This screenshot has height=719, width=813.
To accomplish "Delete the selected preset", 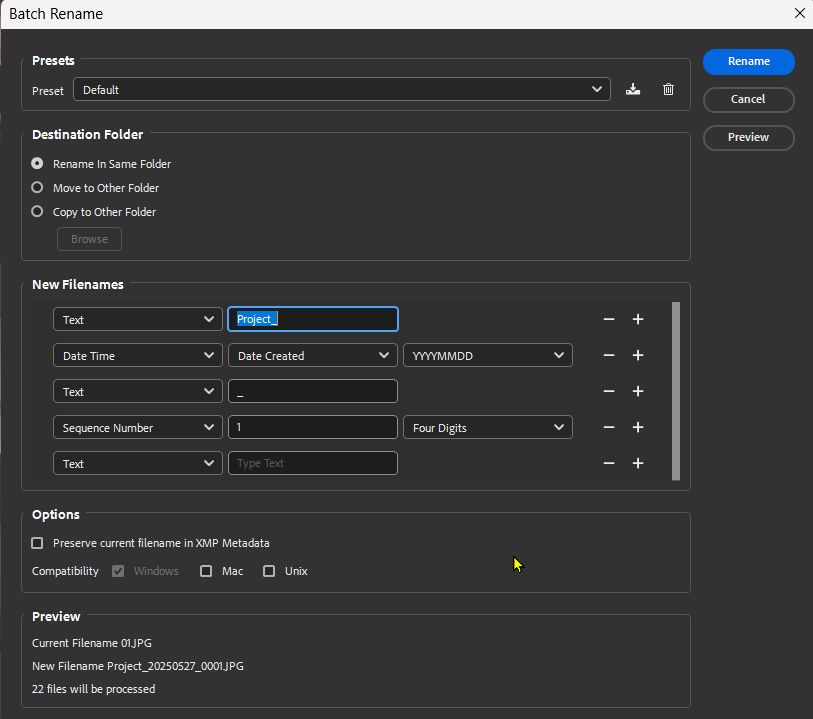I will click(668, 89).

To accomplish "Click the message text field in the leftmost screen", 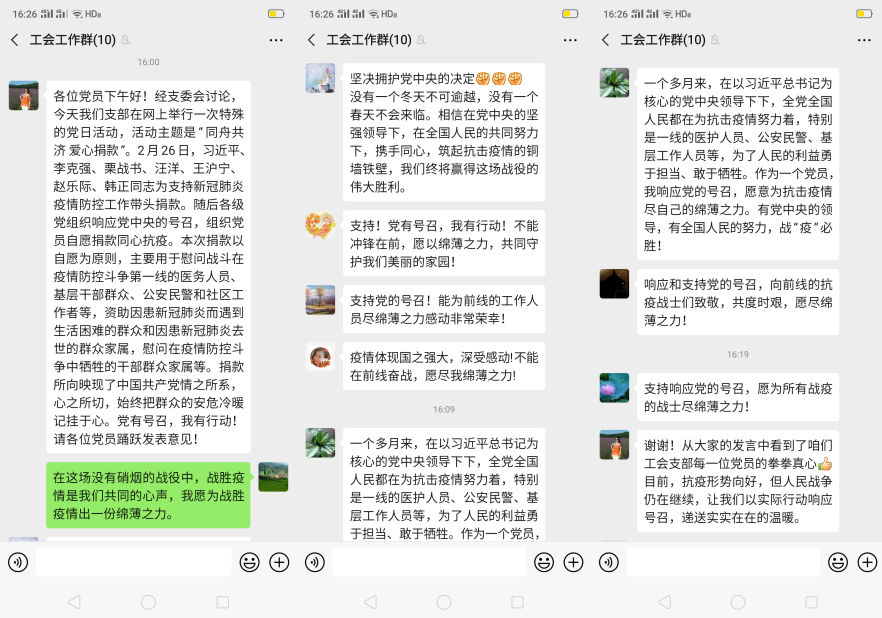I will 133,562.
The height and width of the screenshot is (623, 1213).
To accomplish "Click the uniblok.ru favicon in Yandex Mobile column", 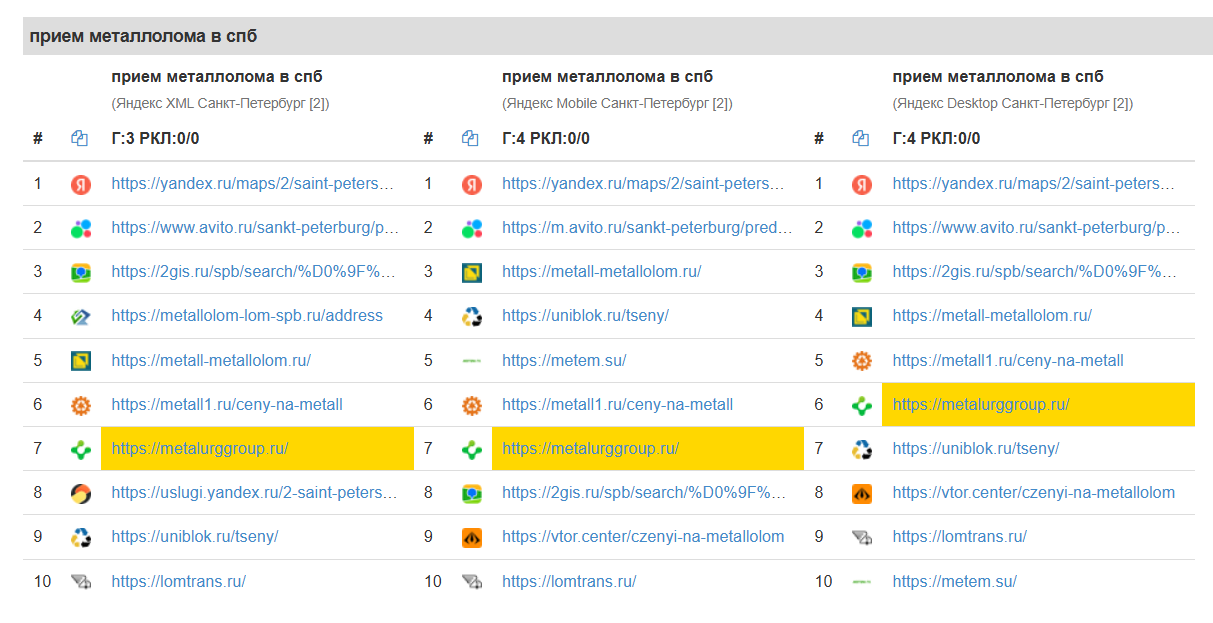I will tap(472, 317).
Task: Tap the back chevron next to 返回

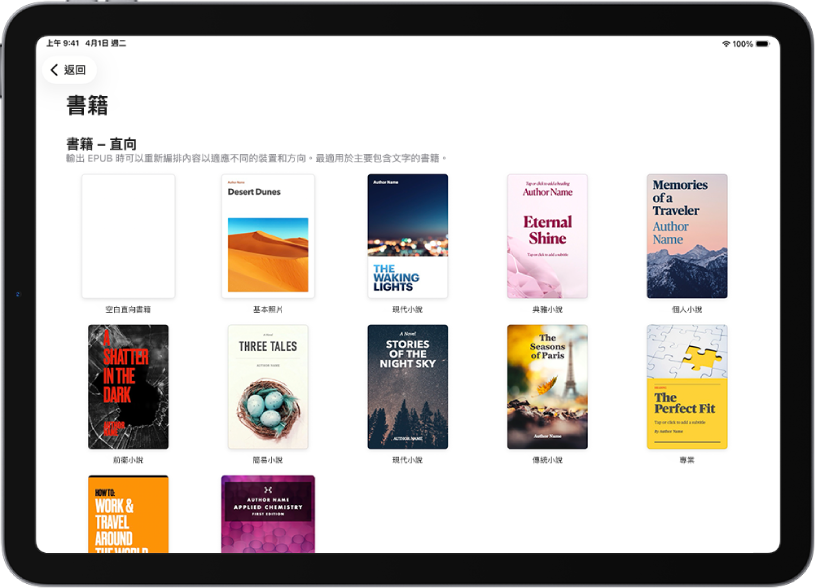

(Work request): In the material above, find the lines that contain "height" and show them.

(Answer to the exercise):
This screenshot has height=719, width=813.
The height and width of the screenshot is (623, 1213).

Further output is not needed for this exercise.